Hin nimm die Seele mein, Athme mein Leben ein! Laß mich ganz Du nur seyn, Ganz bin ich Dein! |

Dagegen wundert man sich aber bey einigen Stellen, wie eine so korrekte Dichterin so schlechte Verse habe machen können, wohin vorzüglich die oft vorkommende Verkürzung des Namens Euryanthe in Euryanth’ gehört, wodurch er gerade zu einem männlichen wird*.

Also nichts vom Texte – aber von der Musik? Auch hier würde eine wissenschaftliche Auseinandersetzung nicht an Ort und Stelle seyn, da überdieß der Klavierauszug derselben gewiß den meisten Musikfreunden bereits bekannt ist. Man kennt aber die Trefflichkeit der Oper nur zur kleinern Hälfte, wenn man diesen kennt, denn die Instrumentation darin ist eine der ausgezeichnetesten, die mir jemals vorgekommen ist. Hier zeigt sich eine Kenntniß der Instrumente, eine weise Sparsamkeit und wieder eine imponirende Verschwendung bey andern Gelegenheiten, die den wahren Meister erkennen läßt. Das sind die Farben, welche er seinem Tongemälde gegeben hat, die wunderherrlich strahlen und einen wahren Zauberreiz auf nus ausüben. Freylich liegt ihnen die Korrektheit und Klassizität der Zeichnung zum festen Grunde, und auch hier zeigt sich eine Meisterschaft, die sich selbst die schwierigsten Aufgaben machte, um sie mit sicherer Hand und im Gefühle der inwohnenden Kraft mit wohlthuender Leichtigkeit zu lösen. Als Musikwerk steht die Euryanthe gewiß über dem Freyschütz, der dagegen in seiner Art wieder alle Keime in sich trägt, um sich zur National-Oper zu erheben. Aber diese großen Massen, diese tiefen Gedanken, dieses gleichsam Ueberschwängliche der Fülle von Melodie und Harmonie wie die Euryanthe besizt er nicht. Dagegen will auch diese, der Höhe der Aufgabe, die sie liefert, nach, nur von sehr ausgezeichneten Künstlern dargestellt seyn, um die große Wirkung hervorzubringen, deren sie dann gewiß ist, während der Freyschütz auch bey minder gelungener Darstellung immer noch ansprechen wird.

+ + +

Die Aufgabe: Kopiere aus dem Auszug wortgetreu alles von „Hin nimm die“ bis hinunter zu „einem männlichen wird*.“. Die Liste ist eigenständiges Material und steht in keiner Verbindung zum Auszug.

Bereitgestellte Daten:

+ + +

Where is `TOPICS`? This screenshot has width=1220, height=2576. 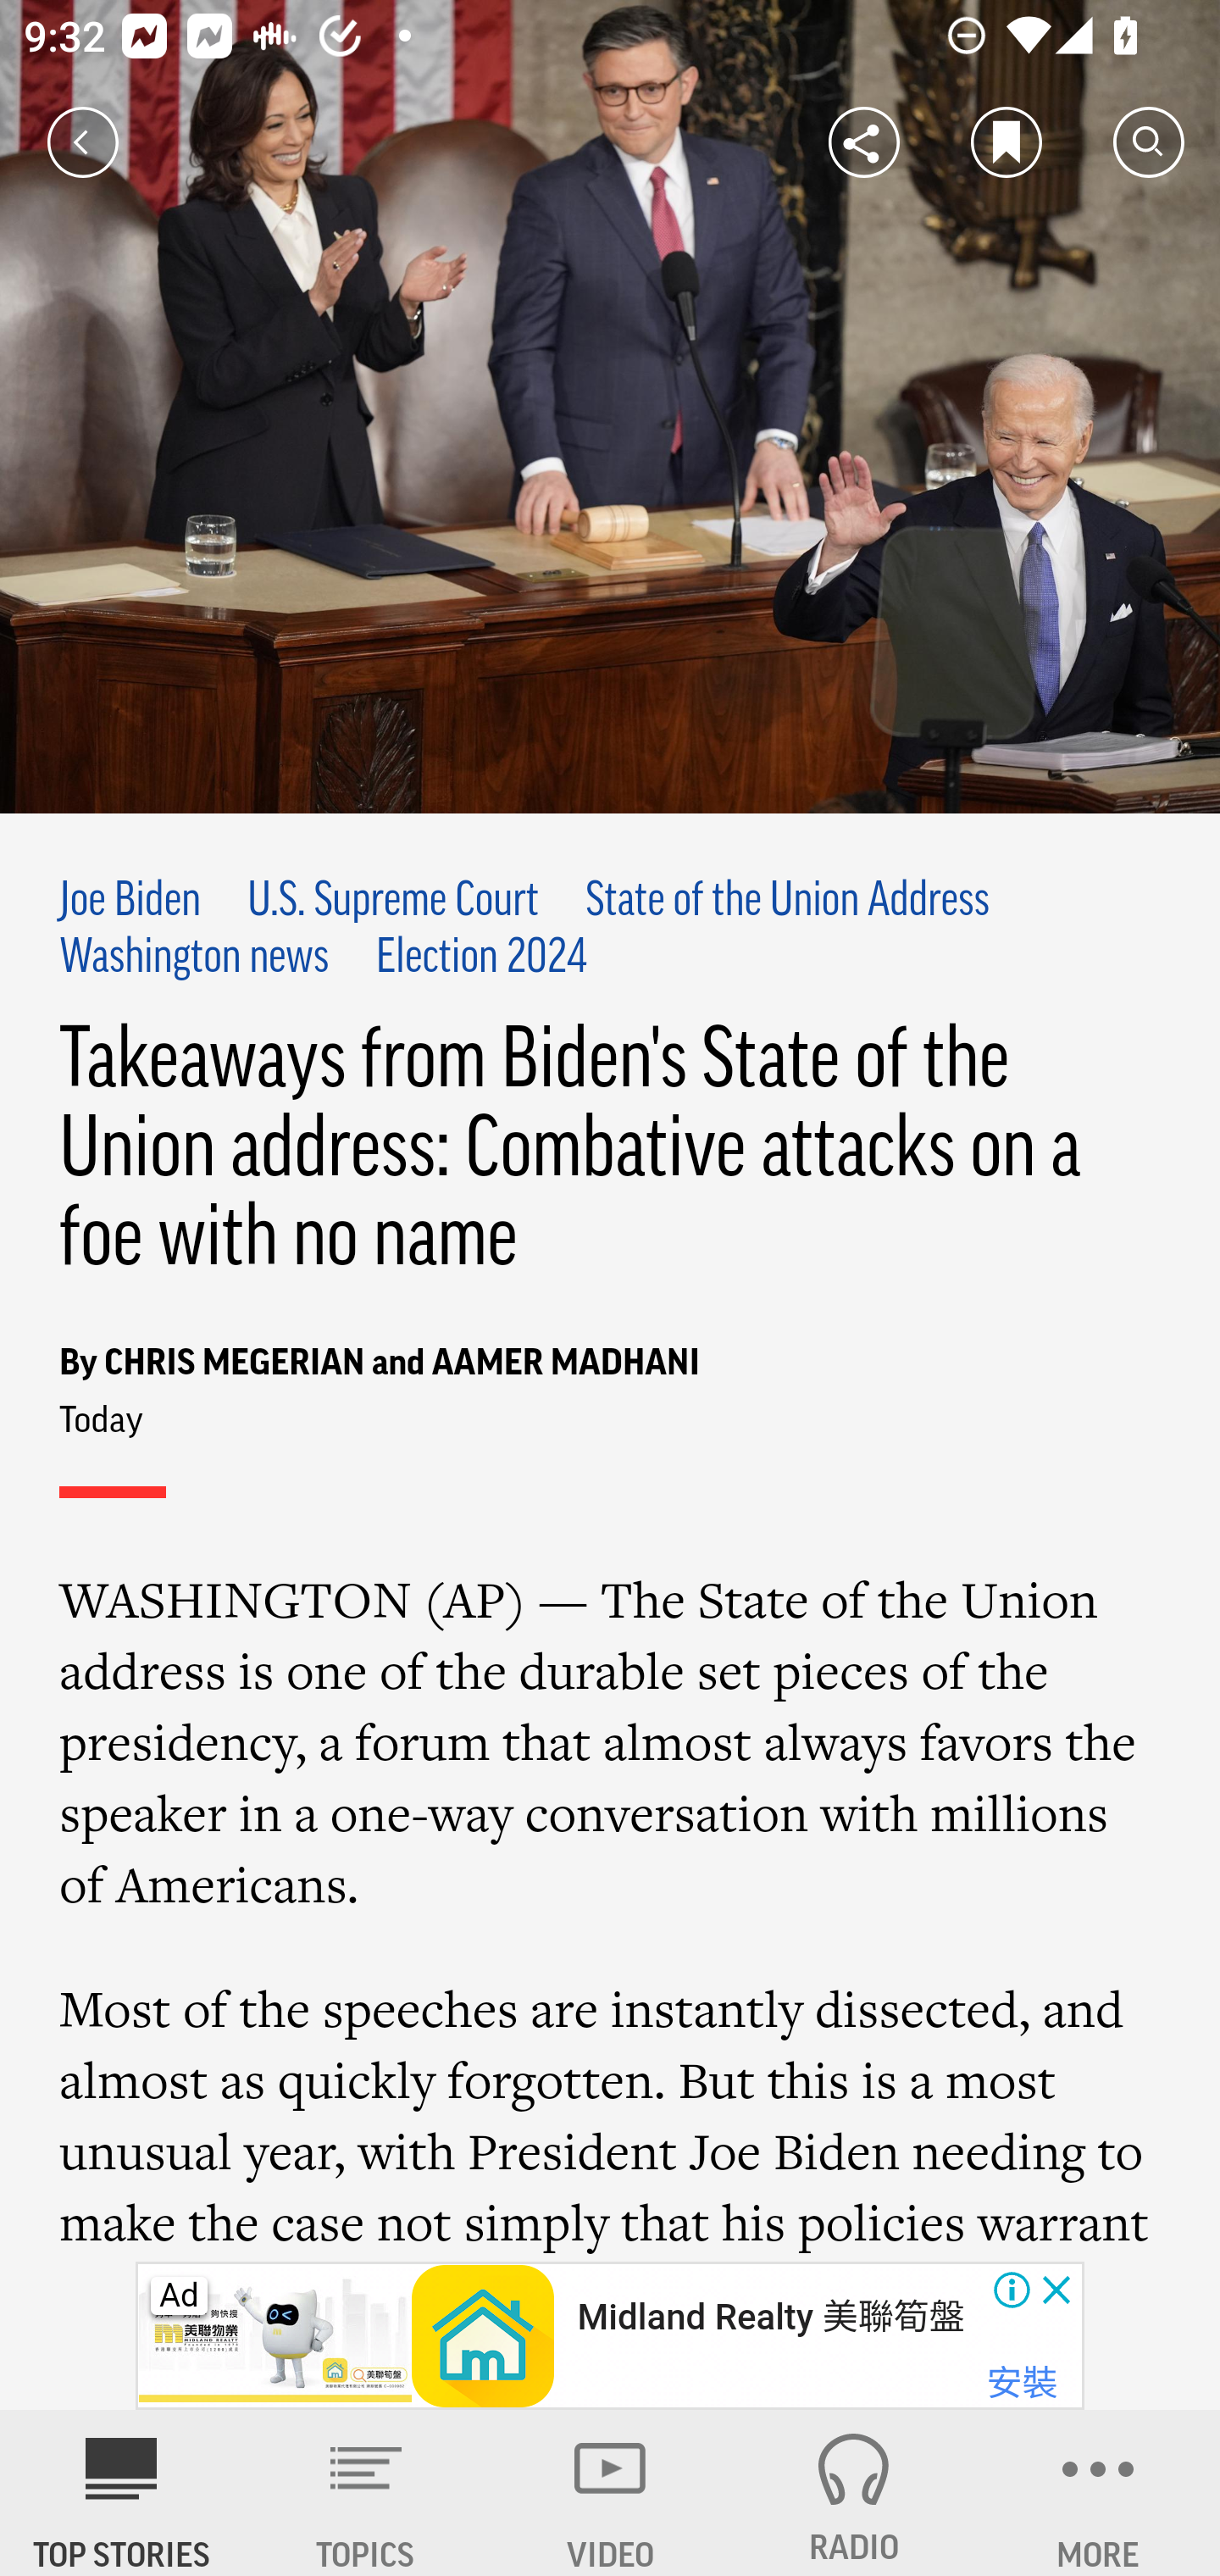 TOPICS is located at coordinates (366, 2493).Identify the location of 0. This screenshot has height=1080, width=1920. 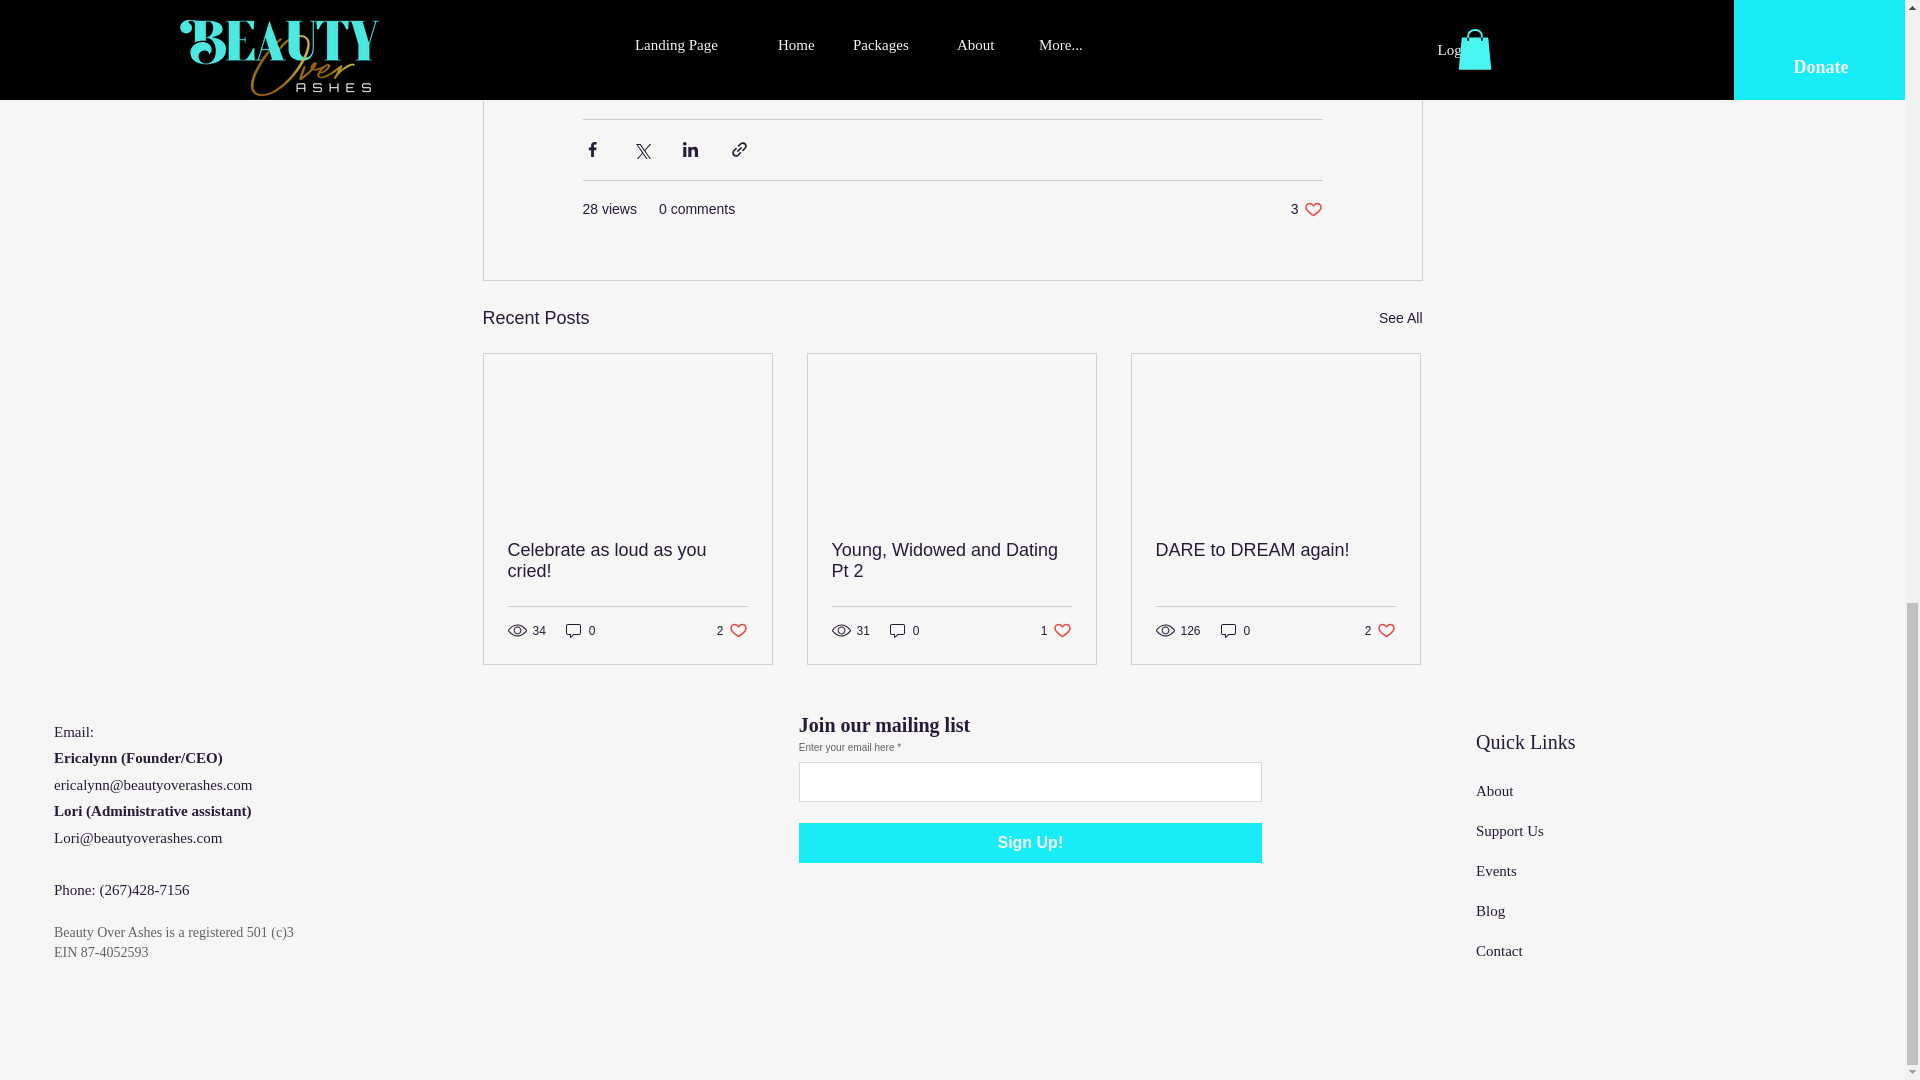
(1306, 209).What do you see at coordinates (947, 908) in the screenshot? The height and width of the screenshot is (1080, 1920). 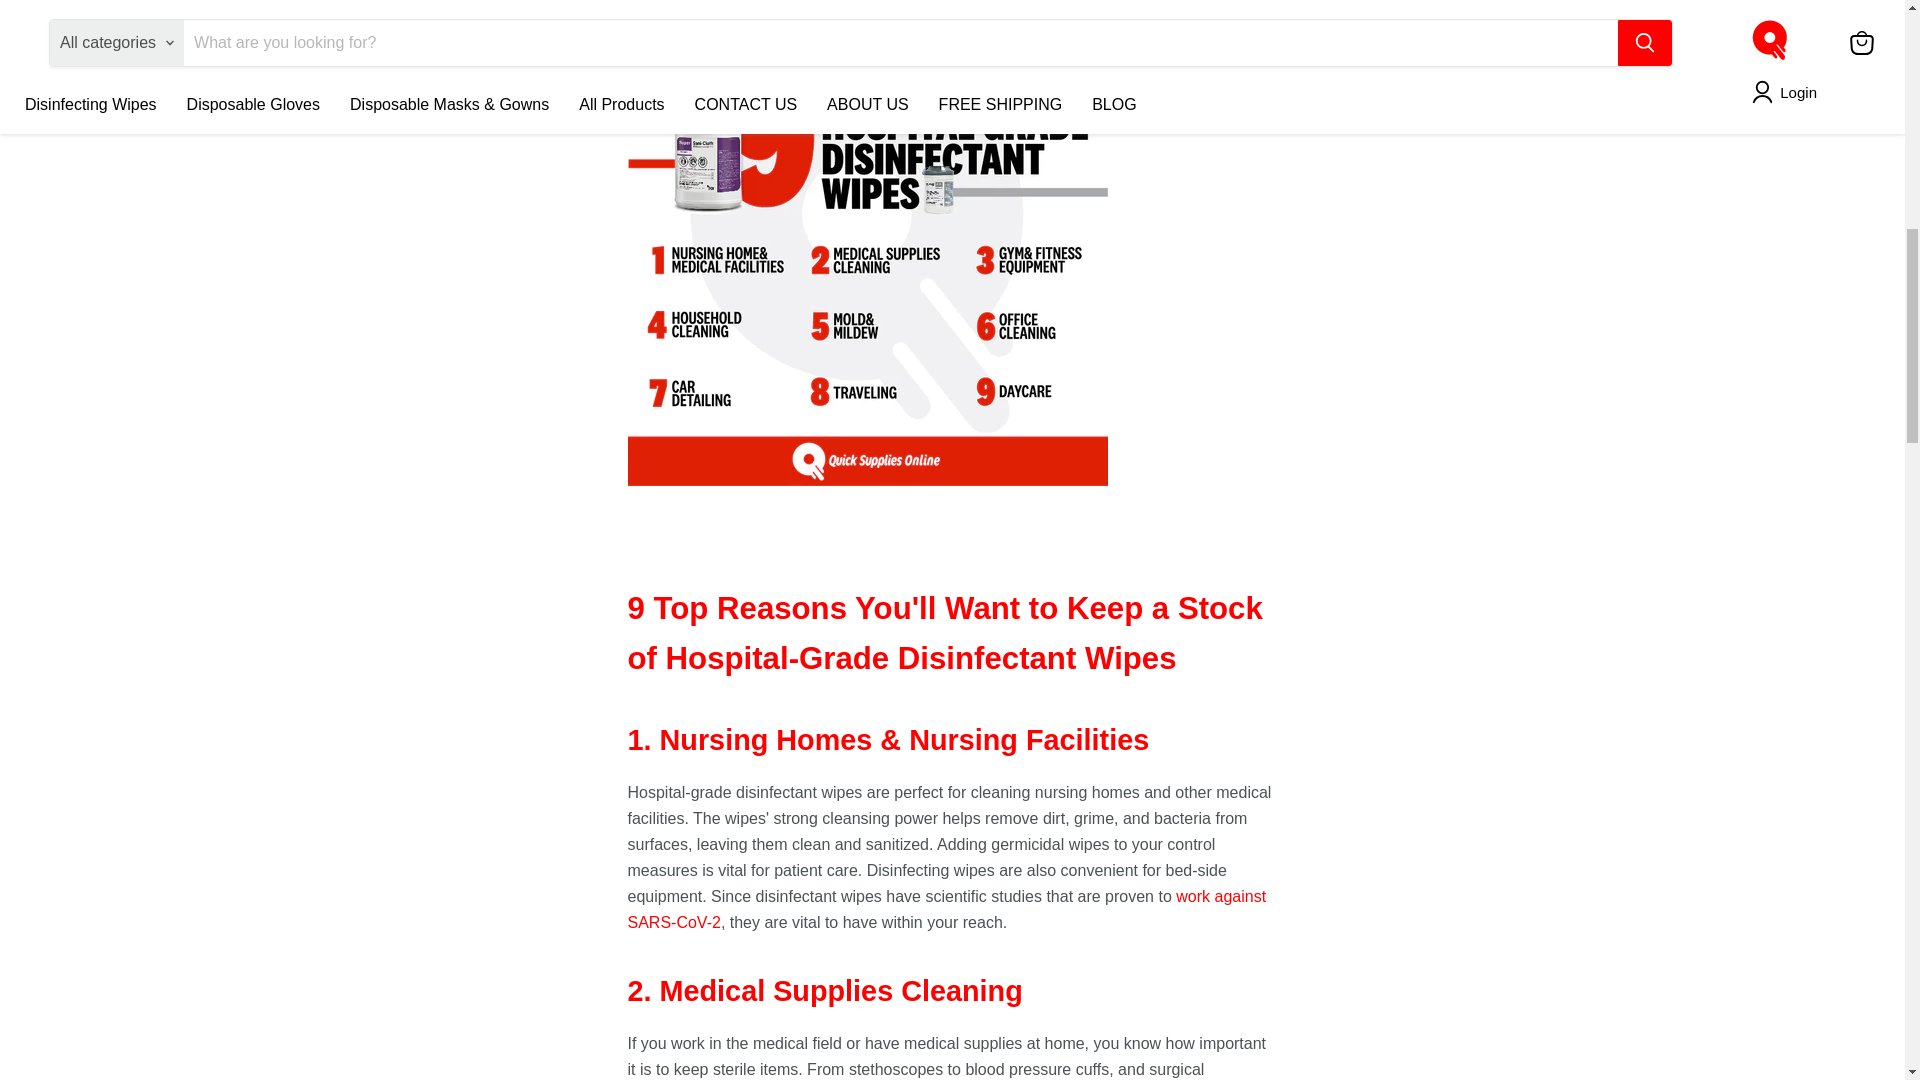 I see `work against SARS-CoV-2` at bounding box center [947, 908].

+ + +

Lösung der Übung:
Hin nimm die Seele mein, Athme mein Leben ein! Laß mich ganz Du nur seyn, Ganz bin ich Dein! |

Dagegen wundert man sich aber bey einigen Stellen, wie eine so korrekte Dichterin so schlechte Verse habe machen können, wohin vorzüglich die oft vorkommende Verkürzung des Namens Euryanthe in Euryanth’ gehört, wodurch er gerade zu einem männlichen wird*.